Even with this being meant as a joke, the conflation of two wildly different things here (sample size and findings from a sample size of hundreds of millions) is an apt illustration of why we're having this nonsensical argument in the first place. To be able to make that joke requires an ability to conflate radically different things and treat them as the same. And that's what this discussion is all about.
This just underscores that you don't seem to understand the concept of sample size. Either that or you're just doubling down after being called out on making a nonsensical comparison. Regardless of conditions, a sample size of one is never proof of a systemic problem. It can be, but you can never know that it is unless you increase the sample size.
Yes you do, because that extremely broad point isn't what you're arguing. You are specifically arguing that a 120mm AIO on a high powered GPU is inherently significantly more likely to fail than, well, any other cooler, be it air or water with a bigger radiator. But not only that, really: you claim was that this is such woefully underpowered cooling that "this is just asking for premature pump failure". That's pretty specific and strongly worded. And that was the claim made in your original post that I responded to. If you've changed your argument since then, we'll, then you need to make that clear.

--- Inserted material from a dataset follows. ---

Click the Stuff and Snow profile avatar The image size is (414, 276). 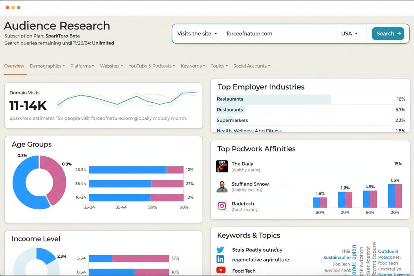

It's likely not a coincidence, no, but are your two loops using the same pump? You weren't clear on that. Also, DDC(-style) pumps are notorious for poor longevity due to them not being directly cooled by the fluid (unlike D5s, which have metal-to-liquid contact and are built to be cooled by the passing fluid) and thus needing heatsinks and some airflow to keep cool. A DDC or similar pump without airflow, even with a heatsink, will die relatively quickly. I recently saw someone put thermal sensors on the PCB in a DDC with a decently good DDC heatsink (an EK one IIRC), and saw PCB temperatures in the 90s. Considering that, any increase in ambient temperatures, including adjacent but not directly coupled liquid temperatures, will push things towards failure. But the thing is, AIO pumps are much weaker than DDCs, and don't output even remotely as much heat. Most AIO pumps pull 5W or less in normal operation, DDCs range from 10-18W. Electric motors put are all roughly equally efficient, so heat output scales mostly linearly with wattage. Thus, assuming a similarly poor thermal design to a DDC, it will still take a lot more to cook a 5W pump than a 10W one. Btw, if you were using the Bitspower S1, did you add a heatsink? And were/are you and your friend running them at full speed? 'Cause that flat top they have on it looks woefully insufficient for cooling unless there's significant airflow across it. Oh, and for that comparison between you and your friend: were they in the same case? Did you have the same number of fans? Without that, they're not comparable. And tbh, even different fans means they aren't, as the low airflow from those slower fans causing less direct cooling of the pump might be just as much of a cause of the pump failing as the high fluid temperature. Most likely it's a combination of both - it was likely heat-induced failure, but pinning that to the fluid alone isn't supported even by your anecdotal data. A combination of hot fluid, a hot case, insufficient airflow across the pump, and insufficient pump heatsink surface area is a more likely explanation.